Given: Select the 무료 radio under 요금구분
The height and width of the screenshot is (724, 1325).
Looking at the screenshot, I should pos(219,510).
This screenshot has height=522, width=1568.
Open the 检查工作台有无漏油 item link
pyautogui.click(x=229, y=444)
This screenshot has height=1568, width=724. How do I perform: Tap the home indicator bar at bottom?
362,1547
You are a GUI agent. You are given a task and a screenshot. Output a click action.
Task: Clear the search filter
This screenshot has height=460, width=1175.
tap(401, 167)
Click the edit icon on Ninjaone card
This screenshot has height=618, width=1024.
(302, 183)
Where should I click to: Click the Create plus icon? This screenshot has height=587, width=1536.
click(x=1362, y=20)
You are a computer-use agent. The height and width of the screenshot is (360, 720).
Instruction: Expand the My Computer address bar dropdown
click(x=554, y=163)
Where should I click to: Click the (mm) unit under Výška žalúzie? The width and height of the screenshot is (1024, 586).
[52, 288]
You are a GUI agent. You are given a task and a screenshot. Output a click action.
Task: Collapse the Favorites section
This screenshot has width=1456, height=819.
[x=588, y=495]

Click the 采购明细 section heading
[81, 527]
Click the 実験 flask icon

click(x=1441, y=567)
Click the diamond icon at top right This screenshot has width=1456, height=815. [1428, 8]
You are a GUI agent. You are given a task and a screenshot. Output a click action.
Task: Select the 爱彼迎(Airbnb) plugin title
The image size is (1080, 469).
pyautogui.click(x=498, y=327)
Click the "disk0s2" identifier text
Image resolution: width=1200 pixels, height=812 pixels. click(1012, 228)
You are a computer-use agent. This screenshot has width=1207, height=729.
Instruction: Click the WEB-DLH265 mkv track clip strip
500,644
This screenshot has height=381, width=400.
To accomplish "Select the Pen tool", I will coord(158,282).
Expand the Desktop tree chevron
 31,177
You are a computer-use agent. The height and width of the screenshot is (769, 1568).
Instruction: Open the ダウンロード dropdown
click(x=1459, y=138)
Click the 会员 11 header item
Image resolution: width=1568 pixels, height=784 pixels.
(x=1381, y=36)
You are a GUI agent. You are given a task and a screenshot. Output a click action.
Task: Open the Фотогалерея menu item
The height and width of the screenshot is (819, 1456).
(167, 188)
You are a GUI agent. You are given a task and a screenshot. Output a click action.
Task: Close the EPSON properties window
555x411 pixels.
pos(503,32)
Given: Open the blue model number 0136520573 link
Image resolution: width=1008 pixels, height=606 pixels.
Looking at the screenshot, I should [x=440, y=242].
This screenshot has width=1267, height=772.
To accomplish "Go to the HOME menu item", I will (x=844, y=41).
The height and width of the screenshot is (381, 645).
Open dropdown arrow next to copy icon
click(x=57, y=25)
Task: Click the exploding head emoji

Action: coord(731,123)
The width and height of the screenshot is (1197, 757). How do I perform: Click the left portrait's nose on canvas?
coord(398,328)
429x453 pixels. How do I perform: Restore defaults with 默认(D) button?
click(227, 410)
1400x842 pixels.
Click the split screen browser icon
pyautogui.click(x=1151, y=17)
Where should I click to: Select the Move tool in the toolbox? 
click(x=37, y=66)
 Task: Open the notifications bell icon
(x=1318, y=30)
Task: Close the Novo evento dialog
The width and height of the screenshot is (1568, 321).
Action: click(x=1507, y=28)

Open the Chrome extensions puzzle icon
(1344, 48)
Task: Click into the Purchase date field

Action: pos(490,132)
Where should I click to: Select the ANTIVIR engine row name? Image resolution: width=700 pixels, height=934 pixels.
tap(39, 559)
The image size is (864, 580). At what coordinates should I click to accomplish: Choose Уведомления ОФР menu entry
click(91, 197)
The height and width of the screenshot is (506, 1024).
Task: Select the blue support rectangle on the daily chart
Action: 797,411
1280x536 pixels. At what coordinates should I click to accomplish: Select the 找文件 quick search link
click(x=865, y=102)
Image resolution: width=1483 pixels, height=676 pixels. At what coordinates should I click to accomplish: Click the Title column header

### The task
Copy the lines verbatim, from the one containing "is (360, 720)." through the one containing "Image resolution: width=1200", with both of those lines included.

### Output of the exercise
You are a computer-use agent. The height and width of the screenshot is (360, 720).
Instruction: Expand the My Computer address bar dropdown
click(x=554, y=163)
Where should I click to: Click the (mm) unit under Výška žalúzie? The width and height of the screenshot is (1024, 586).
[52, 288]
You are a GUI agent. You are given a task and a screenshot. Output a click action.
Task: Collapse the Favorites section
This screenshot has width=1456, height=819.
[x=588, y=495]

Click the 采购明细 section heading
[81, 527]
Click the 実験 flask icon

click(x=1441, y=567)
Click the diamond icon at top right This screenshot has width=1456, height=815. [1428, 8]
You are a GUI agent. You are given a task and a screenshot. Output a click action.
Task: Select the 爱彼迎(Airbnb) plugin title
The image size is (1080, 469).
pyautogui.click(x=498, y=327)
Click the "disk0s2" identifier text
Image resolution: width=1200 pixels, height=812 pixels. click(1012, 228)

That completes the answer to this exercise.